アクリテック(ACRYTEC)|株式会社菱晃

アクリル樹脂のお手入れ

アクリル樹脂取り扱いの注意点

アクリル樹脂はガラスに比べ光線透過率が高く、優れた衝撃安全性を有する熱可塑性樹脂ですが、ガラスに比べ他のプラスチックと同様、表面が柔らかいので傷が付きやすく、有機溶剤に侵され易い欠点がありますので、取り扱いについては次の点に注意してください。

1)キズ、破損に対する注意

アクリル樹脂の表面硬度はプラスチックの中では硬い方ですが、アルミニュウムと同程度ですので、取り扱い中のキズに対しては注意を払う必要があります。
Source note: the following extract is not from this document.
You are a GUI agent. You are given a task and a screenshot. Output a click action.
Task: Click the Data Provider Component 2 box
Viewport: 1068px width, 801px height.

金属の尖った部分などを強く当てて引きずると修復しても形跡や光学歪みが残る事があります。

2)溶剤に対する注意

アクリル樹脂は溶剤により表面が侵され、クレージング現象(表面に発生する微細な亀裂)を起こす事があります。特にトルエン、各種の速乾性シンナー類が多く含まれている芳香族炭化水素系の溶剤、酢酸エチル等のエステル類、アセトン等のケトン類の溶剤により、クレージングを起こし易く、大きなクラックを発生する事があります。これらの溶剤は塗料、コーティング剤、接着剤、各種プライマー等にはほとんど含まれていますので、アクリル樹脂に直接触れないよう注意が必要です。又、これら溶剤の蒸気によっても、長時間さらされますと同様にクレージングを起こす事があります。

3)熱に対する注意

アクリル樹脂は100℃以上に熱せられますと変形する性質がありますので、80℃以上となるような環境下に置かないで下さい。工事中の溶接の火玉、タバコの火、照明ライト、特に写真やビデオ撮影時のスポットライトには十分注意してください。

4)清掃時の注意

アクリル樹脂の表面にホコリ、ゴミ、油膜などが付着した場合の清掃方法としては、柔らかな布、ネル、スポンジを用い、きれいな水を使用して、軽く拭き落としてください。その場合、ホコリ、ゴミの中には硬い異物が含まれている場合がありますので、最初に軽く払い落としてから拭く事をお勧めします。油膜などの取り難い汚れは、中性洗剤入りのぬるま湯で拭く事をお勧めします。中性洗剤の中には成分として溶剤が入っているものがありますので、溶剤が含まれていない事を確認してください。固着したテープ類の糊などの取れ難い汚れに対し、トルエン等の溶剤を用いますと、ひび割れを起こす恐れがありますので、絶対に使用しないで下さい。又、ヘラ等を用いて擦りますと傷の原因になりますので避けて下さい。テープ類、特にガムテープの糊は時間と共に取れにくくなりますので表面に付けない様注意して下さい。通常、糊残りはぬるま湯を柔らかな布に浸して擦る事で取れますが、しつこく固着した場合は、プラスチッククリーナーを布に塗布し、表面を軽く擦って取るようにしてください。